Released: 18th Jan., 2023, Academia Sinica, Institute of Astronomy & Astrophysics (ASIAA), Taiwan

Massive stars are the driving engine of the baryonic cycle in the Universe. They emit strong UV radiation that heats up and ionizes the interstellar medium. At the end of their life, massive stars are likely to die as supernovae and disperse heavy elements such as oxygen and carbon to the interstellar medium (ISM) for nurturing new stars and planets like Earth. Despite the importance of massive stars, their formation and evolution remain elusive to astrophysicists. Many physical processes can influence the evolution of massive stars and one of the most important physical parameters is stellar mass, which changes with time because of stellar wind. Stellar wind driven by the radiation of massive stars can blow away gas out of the star and reduce the stellar mass. Such a mass loss dramatically changes the evolution of a massive star.

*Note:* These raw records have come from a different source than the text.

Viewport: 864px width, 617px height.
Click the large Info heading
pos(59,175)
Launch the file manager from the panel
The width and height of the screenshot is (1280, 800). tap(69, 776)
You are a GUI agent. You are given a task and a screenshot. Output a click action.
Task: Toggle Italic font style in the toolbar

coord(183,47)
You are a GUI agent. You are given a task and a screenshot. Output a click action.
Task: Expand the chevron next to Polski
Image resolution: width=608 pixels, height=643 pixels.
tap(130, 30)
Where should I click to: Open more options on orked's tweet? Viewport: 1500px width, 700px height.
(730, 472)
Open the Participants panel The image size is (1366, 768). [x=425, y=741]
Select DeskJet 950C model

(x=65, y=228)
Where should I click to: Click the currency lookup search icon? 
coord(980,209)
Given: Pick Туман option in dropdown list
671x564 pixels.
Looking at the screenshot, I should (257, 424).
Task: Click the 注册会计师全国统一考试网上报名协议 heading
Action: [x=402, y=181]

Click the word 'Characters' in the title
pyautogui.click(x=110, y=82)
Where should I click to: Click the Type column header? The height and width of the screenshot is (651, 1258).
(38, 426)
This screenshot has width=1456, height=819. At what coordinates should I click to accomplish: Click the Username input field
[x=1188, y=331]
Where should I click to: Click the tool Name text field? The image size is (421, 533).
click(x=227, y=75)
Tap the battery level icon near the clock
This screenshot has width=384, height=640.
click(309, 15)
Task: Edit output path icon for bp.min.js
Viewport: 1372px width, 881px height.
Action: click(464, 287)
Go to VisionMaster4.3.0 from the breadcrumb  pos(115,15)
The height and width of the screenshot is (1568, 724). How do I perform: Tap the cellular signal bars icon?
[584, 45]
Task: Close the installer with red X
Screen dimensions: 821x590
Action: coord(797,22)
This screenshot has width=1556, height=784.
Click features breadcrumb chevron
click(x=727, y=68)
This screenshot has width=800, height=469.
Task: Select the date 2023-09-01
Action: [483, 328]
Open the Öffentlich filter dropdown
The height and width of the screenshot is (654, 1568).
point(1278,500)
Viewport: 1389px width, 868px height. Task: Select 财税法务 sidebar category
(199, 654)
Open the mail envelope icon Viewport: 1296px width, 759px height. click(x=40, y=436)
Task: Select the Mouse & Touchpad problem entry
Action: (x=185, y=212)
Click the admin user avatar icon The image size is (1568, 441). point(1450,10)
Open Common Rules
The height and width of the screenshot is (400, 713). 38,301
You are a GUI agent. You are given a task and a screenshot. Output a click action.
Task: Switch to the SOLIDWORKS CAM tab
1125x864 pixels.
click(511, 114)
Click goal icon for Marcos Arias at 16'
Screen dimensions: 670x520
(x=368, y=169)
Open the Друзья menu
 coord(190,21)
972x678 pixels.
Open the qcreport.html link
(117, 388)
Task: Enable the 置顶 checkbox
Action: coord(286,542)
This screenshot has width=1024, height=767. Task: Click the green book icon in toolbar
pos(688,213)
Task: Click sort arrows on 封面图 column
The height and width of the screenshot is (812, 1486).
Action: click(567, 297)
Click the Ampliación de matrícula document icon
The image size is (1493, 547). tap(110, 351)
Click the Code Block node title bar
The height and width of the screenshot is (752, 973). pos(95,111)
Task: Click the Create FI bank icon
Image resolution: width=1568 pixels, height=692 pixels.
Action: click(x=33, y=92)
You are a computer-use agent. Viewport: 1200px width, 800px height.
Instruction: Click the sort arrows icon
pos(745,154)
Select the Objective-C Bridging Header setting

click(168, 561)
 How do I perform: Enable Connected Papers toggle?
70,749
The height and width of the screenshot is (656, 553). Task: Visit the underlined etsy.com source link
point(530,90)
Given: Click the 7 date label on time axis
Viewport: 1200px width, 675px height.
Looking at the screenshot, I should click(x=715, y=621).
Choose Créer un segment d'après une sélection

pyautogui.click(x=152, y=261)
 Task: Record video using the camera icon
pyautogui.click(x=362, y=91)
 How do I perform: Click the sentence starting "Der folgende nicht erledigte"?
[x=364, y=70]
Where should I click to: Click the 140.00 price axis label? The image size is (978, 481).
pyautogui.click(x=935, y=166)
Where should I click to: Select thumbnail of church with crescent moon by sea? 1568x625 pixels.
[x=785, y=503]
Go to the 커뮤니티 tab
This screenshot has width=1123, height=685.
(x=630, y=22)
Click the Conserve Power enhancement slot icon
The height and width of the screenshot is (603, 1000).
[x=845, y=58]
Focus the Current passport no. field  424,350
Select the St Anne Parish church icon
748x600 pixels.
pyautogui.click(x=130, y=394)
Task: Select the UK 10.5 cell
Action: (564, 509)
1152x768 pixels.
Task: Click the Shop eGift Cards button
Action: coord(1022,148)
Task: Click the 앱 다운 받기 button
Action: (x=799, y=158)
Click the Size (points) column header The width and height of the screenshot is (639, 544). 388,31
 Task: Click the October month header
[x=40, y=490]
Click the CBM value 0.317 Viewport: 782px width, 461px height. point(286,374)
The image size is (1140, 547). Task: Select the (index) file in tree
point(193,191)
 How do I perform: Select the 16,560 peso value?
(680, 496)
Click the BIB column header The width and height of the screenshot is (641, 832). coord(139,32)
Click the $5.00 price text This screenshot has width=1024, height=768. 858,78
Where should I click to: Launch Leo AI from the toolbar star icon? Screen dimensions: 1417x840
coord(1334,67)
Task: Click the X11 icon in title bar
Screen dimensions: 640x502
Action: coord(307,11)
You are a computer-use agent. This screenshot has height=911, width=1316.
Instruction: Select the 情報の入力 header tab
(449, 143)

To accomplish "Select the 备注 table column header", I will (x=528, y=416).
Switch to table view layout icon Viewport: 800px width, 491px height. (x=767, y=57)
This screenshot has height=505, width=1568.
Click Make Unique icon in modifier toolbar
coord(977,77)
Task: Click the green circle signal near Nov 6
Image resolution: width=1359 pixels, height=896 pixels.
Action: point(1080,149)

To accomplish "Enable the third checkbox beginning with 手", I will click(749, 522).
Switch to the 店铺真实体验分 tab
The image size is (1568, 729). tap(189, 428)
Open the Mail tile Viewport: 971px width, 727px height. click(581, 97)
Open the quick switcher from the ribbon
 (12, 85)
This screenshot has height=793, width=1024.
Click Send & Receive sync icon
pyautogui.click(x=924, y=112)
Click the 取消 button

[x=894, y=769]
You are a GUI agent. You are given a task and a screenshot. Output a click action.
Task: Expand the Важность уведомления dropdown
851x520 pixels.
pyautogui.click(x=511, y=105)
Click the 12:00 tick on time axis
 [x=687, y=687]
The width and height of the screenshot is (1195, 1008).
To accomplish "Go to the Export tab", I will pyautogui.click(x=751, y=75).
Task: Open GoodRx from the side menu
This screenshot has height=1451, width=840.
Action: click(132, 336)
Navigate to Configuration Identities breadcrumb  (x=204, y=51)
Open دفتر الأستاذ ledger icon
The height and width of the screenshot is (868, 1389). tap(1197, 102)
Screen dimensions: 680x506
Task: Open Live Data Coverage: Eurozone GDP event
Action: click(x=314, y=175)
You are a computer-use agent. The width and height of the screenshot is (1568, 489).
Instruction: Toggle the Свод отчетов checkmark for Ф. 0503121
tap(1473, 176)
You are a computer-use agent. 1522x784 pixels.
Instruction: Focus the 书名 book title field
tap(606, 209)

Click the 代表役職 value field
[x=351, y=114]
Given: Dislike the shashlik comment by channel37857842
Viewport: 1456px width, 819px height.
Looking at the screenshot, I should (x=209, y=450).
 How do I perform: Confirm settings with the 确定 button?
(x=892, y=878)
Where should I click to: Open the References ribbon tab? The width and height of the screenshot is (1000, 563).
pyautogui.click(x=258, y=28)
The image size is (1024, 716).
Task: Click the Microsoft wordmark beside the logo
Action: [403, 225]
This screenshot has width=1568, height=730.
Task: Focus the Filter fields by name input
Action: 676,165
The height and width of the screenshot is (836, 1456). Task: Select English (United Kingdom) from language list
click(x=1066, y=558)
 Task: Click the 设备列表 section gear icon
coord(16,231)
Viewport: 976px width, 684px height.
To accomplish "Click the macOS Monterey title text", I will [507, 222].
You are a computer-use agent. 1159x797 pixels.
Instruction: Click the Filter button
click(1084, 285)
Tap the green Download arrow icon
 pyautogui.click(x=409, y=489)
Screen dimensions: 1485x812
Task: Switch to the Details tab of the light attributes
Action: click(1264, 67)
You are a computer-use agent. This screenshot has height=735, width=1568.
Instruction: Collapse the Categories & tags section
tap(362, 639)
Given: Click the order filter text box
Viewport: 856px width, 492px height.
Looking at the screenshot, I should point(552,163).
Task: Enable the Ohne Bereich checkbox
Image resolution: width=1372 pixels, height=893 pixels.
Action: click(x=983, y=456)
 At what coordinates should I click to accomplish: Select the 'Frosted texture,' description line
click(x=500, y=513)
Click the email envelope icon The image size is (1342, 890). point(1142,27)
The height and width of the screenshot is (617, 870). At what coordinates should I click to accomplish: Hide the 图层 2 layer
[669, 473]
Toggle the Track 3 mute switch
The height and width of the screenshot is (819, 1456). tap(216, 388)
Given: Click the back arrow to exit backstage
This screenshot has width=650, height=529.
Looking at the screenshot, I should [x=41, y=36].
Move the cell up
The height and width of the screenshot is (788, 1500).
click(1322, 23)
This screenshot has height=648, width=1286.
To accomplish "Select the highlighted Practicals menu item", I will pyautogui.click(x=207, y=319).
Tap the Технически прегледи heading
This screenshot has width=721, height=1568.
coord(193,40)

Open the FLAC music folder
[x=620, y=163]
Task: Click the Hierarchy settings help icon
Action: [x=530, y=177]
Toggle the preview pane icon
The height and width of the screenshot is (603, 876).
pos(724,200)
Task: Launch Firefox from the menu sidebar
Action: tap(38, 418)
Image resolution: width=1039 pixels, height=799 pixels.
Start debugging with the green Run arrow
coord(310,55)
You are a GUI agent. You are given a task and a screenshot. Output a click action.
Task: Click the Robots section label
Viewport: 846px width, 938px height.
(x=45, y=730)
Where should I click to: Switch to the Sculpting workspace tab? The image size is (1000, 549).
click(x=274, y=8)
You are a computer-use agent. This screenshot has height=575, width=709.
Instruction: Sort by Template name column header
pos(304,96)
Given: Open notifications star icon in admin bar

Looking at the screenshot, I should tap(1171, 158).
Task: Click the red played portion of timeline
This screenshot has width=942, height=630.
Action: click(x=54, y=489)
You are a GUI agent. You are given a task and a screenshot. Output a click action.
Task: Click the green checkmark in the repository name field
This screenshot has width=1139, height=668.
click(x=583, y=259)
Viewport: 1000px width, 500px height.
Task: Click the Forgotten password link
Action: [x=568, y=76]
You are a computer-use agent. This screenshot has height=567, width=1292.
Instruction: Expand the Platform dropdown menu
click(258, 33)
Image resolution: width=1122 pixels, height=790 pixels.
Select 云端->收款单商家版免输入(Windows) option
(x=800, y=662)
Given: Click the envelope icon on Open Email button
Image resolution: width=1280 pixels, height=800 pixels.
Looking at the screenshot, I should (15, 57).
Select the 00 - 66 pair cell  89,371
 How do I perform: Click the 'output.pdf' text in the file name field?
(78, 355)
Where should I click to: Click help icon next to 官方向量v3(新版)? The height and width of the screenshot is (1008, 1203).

A team of researchers at the Academia Sinica Institute of Astronomy and Astrophysics (ASIAA) in Taiwan,  has discovered a critical metallicity that is associated with the mass loss of massive stars. This finding will be published in the latest issue of the Astrophysical Journal. The team, led by Mr. Po-Sheng Ou and Dr. Ke-Jung (Ken) Chen, used 2,000 sophisticated models of stellar evolution to study the effect of metallicity on the mass loss of massive stars. They found that there is a critical value about 0.1 solar metallicity that decisively determines the amount of mass loss for massive stars. If the metallicity of a star is higher than 0.1 solar metallicity, the star can evolve into a red supergiant after central hydrogen burning is complete. Red supergiants have a radius of about 1,000 solar radii and low surface temperatures, which can trigger a dust-driven stellar wind that removes more than 50% of the star's original mass. On the other hand, if the metallicity of a star is lower than 0.1 solar metallicity, the star can retain most of its mass until it dies. This transition between high and low mass loss modes is sharp, similar to a phase transition of matter, such as water freezing to ice at a critical temperature, 0 degrees Celsius.

"Our analysis of 2,000 models revealed two distinct behaviors in stellar evolution, suggesting that the stellar mass loss in the early universe may be significantly different from that in the present universe," said Po-Sheng Ou.

"Metallicity effect on the mass loss of massive stars is a highly debatable issue in modern astrophysics. This work successfully resolves this issue by unveiling the existence of a critical metallicity that will revisit our current understanding of massive star evolution,” added Ke-Jung Chen.

The team's finding reveals a new transition in the metallicity-dependence of mass loss for massive stars. This discovery has significant implications for astrophysics and may require us to re-examine the metallicity effect on the evolution and feedback of massive stars.

A massive star is located at the left-bottom corner. During the life of this star, the stellar wind sheds its mass and ripples the surrounding interstellar medium. Image Credit: ASIAA/Ke-Jung Chen

More Information:

This research presented in a paper “Critical Metallicity of Cool Supergiant Formation. I. Effects on Stellar Mass Loss and Feedback,” by Ou et al. has appeared in the Astrophysical Journal on Feb. 10th., 2023.